● Given data:
++++++++++++++++++++

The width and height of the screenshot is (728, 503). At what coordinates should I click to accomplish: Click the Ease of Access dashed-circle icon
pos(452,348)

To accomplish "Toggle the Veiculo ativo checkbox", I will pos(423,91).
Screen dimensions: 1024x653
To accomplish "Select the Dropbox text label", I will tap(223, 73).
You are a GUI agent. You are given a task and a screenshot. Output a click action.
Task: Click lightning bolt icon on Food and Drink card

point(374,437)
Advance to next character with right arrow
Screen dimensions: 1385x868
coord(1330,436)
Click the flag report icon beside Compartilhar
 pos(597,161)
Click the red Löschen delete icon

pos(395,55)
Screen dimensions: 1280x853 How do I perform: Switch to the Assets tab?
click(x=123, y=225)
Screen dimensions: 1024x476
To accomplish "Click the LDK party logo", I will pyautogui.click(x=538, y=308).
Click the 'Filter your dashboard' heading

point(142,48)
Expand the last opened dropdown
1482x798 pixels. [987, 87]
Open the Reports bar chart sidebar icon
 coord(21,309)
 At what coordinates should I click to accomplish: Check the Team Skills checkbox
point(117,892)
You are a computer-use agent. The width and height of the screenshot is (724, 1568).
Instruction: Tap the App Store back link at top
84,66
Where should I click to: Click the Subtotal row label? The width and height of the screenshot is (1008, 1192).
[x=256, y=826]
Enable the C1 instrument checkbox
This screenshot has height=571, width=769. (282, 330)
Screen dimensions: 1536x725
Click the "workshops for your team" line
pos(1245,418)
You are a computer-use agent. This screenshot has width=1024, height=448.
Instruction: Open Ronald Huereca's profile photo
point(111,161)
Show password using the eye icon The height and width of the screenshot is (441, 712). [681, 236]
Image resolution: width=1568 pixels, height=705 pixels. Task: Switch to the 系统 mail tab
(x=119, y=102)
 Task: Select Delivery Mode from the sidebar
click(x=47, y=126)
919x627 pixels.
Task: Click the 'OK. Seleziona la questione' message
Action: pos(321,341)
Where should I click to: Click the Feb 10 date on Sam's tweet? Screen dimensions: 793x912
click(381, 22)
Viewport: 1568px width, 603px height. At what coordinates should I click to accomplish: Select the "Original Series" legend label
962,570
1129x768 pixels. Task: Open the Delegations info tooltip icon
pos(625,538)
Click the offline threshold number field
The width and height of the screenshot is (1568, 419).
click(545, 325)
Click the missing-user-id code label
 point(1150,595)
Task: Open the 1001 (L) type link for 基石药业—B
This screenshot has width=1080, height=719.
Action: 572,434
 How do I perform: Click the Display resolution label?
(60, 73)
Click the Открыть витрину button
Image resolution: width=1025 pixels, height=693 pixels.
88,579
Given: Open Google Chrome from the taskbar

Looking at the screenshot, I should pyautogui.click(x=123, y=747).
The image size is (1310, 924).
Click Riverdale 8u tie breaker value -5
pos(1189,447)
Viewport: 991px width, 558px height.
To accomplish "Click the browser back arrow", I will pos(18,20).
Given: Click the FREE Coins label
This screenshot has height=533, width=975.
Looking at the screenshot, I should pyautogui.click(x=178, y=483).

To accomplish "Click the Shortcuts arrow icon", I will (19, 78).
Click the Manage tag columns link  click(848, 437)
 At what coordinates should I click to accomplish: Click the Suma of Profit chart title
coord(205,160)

++++++++++++++++++++

● Work item:
Return every line from the records above that holds the word "computer".

● The completed task:
You are a computer-use agent. The width and height of the screenshot is (724, 1568).
You are a computer-use agent. This screenshot has width=1024, height=448.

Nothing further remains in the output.